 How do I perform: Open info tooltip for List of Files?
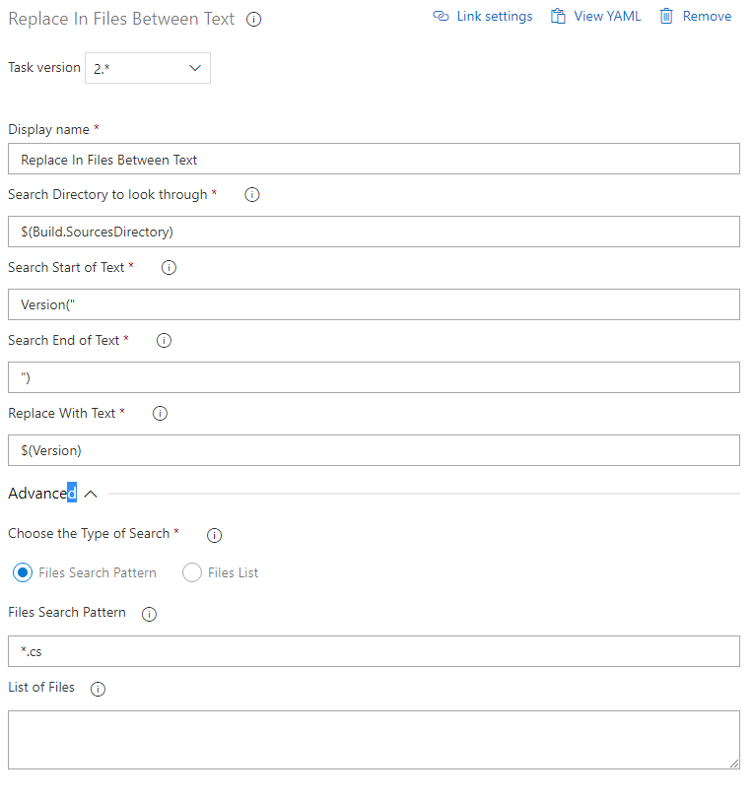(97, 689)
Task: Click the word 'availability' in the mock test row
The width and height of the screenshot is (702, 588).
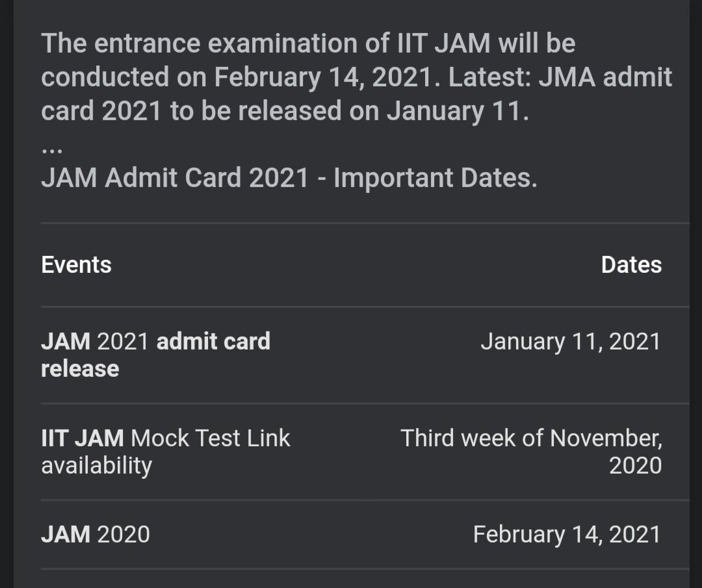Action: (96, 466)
-*-*-
Give the data again exactly. Keep the images out.

 How do I perform: Open info tooltip for List of Files?
(97, 689)
Task: Click the word 'availability' in the mock test row
The width and height of the screenshot is (702, 588).
Action: (96, 466)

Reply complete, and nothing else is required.